Data on locating visible targets:
** BEGIN **
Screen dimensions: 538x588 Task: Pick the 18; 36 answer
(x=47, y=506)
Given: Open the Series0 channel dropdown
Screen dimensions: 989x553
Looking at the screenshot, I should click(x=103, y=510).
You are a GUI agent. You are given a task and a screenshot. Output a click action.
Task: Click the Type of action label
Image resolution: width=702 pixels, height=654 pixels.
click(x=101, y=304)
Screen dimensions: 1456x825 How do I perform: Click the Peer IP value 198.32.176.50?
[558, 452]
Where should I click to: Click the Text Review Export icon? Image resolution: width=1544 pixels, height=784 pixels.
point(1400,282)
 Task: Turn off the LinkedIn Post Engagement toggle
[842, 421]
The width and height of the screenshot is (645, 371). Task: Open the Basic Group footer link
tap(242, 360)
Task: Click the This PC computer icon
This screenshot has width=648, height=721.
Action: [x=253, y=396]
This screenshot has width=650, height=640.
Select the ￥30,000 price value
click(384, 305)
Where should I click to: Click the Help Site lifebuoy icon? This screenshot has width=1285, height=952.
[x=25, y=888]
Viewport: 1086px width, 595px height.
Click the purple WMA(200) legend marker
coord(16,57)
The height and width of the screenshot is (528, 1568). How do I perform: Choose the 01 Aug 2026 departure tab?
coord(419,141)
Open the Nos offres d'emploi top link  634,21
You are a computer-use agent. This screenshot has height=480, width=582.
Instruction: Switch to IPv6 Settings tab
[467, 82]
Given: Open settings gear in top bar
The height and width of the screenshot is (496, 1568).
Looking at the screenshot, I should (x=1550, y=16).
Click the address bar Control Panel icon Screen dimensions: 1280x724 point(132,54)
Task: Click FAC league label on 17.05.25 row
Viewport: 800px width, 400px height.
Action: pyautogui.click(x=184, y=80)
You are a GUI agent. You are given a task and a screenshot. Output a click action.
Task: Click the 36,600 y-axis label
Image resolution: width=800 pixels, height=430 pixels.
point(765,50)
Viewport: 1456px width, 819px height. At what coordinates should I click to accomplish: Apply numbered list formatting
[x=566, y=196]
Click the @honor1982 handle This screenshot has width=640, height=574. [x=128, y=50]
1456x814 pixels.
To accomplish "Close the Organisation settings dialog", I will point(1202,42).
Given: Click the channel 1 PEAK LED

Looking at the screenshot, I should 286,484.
** END **
Task instructions: Reproduce verbatim the portion of the data above that begins with the line containing "This screenshot has width=650, height=640." and continues through the line containing "Open the Nos", including both of those lines.

Problem solution:
This screenshot has width=650, height=640.
Select the ￥30,000 price value
click(384, 305)
Where should I click to: Click the Help Site lifebuoy icon? This screenshot has width=1285, height=952.
[x=25, y=888]
Viewport: 1086px width, 595px height.
Click the purple WMA(200) legend marker
coord(16,57)
The height and width of the screenshot is (528, 1568). How do I perform: Choose the 01 Aug 2026 departure tab?
coord(419,141)
Open the Nos offres d'emploi top link  634,21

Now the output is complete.